* _PROVIDED RECORDS_:
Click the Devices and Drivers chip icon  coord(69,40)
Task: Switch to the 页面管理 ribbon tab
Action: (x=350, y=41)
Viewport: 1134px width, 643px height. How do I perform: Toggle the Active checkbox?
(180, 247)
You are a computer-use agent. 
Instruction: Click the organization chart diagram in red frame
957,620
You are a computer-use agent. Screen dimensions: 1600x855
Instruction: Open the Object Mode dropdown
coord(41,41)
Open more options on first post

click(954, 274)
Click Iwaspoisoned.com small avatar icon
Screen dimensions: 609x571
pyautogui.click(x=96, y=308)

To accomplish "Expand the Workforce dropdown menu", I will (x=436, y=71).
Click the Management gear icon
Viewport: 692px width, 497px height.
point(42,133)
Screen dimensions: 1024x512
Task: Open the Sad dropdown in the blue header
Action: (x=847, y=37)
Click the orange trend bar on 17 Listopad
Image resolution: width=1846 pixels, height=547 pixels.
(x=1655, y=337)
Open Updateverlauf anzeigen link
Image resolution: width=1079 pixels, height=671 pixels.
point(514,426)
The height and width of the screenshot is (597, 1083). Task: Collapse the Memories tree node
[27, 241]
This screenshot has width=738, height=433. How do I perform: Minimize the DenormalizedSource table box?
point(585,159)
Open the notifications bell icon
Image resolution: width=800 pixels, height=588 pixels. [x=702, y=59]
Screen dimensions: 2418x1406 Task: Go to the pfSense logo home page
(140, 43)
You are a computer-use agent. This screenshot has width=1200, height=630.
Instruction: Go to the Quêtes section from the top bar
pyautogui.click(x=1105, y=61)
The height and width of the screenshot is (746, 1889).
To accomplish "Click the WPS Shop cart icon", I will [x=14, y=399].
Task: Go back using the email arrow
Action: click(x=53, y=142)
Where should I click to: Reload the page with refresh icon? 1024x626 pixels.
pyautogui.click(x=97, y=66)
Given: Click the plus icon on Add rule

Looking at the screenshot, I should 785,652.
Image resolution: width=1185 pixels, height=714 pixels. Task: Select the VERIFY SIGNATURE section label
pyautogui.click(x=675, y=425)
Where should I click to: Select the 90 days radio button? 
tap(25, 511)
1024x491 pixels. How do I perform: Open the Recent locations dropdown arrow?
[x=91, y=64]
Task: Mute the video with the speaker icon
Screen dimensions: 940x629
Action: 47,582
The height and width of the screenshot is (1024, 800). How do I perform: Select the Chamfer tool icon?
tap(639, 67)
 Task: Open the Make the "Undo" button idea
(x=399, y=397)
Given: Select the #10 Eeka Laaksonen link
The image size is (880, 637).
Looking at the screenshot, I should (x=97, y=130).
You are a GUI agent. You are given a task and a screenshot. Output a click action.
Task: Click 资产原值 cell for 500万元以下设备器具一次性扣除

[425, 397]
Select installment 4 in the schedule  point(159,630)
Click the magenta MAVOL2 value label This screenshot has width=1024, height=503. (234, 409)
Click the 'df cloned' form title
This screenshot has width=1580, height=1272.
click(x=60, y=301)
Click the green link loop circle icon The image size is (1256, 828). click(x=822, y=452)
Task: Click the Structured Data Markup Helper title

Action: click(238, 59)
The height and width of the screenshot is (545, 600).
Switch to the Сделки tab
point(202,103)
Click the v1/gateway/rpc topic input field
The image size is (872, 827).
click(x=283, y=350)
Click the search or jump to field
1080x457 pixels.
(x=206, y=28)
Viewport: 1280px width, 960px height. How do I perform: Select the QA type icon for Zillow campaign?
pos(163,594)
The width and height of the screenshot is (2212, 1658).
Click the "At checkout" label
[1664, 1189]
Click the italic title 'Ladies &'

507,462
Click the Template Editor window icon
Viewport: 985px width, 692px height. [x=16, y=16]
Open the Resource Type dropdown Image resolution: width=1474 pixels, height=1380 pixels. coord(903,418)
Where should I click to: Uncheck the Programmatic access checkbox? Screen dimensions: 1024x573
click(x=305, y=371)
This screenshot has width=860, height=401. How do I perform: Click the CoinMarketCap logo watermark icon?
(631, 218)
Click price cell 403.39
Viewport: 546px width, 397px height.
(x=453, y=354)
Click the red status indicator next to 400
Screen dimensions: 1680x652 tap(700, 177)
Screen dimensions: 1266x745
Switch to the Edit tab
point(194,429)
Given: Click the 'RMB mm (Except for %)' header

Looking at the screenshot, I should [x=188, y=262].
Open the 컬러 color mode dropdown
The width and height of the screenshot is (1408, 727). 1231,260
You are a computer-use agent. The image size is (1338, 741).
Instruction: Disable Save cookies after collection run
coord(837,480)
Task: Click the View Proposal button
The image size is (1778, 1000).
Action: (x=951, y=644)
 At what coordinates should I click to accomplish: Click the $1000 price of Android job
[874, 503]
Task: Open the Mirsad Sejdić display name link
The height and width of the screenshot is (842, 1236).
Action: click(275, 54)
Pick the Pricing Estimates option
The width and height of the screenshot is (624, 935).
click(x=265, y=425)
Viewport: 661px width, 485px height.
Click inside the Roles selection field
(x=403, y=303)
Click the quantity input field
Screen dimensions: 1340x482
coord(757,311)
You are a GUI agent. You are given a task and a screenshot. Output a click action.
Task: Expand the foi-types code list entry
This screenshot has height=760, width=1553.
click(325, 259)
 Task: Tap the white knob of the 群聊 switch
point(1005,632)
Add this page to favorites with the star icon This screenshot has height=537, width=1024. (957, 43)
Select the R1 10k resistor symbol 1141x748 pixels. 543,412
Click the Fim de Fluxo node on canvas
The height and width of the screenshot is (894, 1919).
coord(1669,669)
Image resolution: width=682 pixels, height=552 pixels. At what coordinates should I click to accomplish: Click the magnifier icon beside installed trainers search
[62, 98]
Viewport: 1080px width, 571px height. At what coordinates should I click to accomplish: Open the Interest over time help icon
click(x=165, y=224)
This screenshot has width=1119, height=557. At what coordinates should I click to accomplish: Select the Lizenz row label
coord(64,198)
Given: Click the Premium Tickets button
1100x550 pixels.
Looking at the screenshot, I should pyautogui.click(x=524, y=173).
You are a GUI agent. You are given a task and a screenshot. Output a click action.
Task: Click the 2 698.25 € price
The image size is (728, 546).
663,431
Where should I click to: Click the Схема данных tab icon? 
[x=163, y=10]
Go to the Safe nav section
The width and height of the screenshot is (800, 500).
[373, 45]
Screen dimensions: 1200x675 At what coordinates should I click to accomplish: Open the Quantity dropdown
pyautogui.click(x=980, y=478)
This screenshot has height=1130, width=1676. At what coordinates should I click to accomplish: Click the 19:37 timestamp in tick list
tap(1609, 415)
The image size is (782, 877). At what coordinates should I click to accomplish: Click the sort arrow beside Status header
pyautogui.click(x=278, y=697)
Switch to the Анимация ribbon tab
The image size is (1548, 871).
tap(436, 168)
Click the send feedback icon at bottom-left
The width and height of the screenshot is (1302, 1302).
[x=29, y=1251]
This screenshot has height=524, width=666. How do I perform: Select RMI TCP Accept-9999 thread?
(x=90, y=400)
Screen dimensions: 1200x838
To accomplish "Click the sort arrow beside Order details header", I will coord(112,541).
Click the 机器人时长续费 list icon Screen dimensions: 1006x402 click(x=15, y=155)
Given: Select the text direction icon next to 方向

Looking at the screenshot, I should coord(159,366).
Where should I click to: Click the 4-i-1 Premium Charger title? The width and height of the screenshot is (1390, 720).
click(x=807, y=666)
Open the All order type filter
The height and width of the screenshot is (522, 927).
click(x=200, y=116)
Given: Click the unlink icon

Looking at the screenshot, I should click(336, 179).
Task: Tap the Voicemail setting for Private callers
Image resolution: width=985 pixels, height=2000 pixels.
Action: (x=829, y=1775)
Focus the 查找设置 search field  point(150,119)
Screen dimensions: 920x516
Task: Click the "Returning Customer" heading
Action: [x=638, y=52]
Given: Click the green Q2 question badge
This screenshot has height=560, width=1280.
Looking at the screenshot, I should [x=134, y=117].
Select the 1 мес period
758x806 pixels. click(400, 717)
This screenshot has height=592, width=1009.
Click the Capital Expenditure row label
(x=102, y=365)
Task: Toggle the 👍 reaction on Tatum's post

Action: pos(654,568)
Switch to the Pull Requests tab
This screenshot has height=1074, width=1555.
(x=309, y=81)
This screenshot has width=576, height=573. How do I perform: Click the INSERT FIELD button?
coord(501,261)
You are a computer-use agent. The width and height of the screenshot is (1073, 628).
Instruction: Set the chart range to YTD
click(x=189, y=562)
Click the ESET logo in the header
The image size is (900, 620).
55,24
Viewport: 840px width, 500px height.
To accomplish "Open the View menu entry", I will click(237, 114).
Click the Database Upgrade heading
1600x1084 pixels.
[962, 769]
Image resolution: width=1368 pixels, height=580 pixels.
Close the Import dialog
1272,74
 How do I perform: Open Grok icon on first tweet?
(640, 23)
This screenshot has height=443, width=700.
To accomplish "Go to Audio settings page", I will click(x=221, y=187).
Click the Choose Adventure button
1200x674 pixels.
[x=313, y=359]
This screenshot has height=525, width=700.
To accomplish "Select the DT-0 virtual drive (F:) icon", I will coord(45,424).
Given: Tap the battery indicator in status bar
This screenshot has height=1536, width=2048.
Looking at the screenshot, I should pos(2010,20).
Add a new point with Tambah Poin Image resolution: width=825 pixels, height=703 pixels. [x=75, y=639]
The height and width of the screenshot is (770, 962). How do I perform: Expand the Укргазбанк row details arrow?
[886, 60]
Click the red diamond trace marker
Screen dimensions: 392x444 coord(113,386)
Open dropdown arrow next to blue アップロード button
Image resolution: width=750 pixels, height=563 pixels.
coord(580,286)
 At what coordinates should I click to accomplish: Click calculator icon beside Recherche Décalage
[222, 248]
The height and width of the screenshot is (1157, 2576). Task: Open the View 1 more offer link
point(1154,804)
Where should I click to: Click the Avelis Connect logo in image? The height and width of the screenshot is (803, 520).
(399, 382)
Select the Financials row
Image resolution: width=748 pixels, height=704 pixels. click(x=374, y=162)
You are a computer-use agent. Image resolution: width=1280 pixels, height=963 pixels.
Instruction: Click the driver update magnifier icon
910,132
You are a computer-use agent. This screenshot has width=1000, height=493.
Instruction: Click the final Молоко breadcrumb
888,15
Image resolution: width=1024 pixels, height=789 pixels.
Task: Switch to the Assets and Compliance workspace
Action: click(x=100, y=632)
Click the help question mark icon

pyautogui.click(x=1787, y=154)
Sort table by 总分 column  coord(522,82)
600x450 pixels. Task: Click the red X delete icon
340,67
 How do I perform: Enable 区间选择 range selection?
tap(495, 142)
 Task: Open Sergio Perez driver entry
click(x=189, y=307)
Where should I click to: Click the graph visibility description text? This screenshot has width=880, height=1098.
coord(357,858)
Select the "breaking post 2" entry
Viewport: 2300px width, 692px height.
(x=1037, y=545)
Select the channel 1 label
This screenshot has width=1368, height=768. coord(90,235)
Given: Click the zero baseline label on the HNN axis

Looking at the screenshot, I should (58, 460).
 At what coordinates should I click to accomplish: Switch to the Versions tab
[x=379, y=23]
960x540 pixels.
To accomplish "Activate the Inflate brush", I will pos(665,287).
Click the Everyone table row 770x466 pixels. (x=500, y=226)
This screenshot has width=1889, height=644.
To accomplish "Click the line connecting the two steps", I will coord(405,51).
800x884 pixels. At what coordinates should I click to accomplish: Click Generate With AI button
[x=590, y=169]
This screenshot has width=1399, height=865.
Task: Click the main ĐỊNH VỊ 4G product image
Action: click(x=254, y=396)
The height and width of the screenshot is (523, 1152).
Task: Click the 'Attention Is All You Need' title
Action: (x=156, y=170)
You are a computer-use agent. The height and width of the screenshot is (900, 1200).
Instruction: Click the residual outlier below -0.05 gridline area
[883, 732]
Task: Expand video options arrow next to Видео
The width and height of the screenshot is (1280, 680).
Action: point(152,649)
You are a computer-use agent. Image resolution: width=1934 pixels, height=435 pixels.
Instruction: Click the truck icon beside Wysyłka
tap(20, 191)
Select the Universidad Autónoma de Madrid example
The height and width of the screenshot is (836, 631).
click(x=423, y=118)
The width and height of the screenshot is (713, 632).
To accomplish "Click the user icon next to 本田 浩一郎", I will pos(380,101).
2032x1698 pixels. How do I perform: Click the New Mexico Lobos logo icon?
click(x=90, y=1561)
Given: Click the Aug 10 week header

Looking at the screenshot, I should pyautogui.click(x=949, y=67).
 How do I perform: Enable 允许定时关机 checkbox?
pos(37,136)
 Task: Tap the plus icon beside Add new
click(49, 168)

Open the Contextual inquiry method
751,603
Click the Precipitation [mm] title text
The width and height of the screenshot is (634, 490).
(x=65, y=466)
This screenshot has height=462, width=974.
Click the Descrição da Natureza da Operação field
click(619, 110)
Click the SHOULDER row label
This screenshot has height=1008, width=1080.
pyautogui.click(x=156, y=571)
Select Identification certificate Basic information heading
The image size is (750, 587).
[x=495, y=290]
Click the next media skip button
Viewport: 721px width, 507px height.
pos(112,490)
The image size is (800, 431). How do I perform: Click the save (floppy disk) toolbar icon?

* _REQUIRED ACTION_: Filter the entries above and copy only the lines that hold "green".

* _ANSWER SECTION_:
Click the green link loop circle icon The image size is (1256, 828). click(x=822, y=452)
Given: Click the green Q2 question badge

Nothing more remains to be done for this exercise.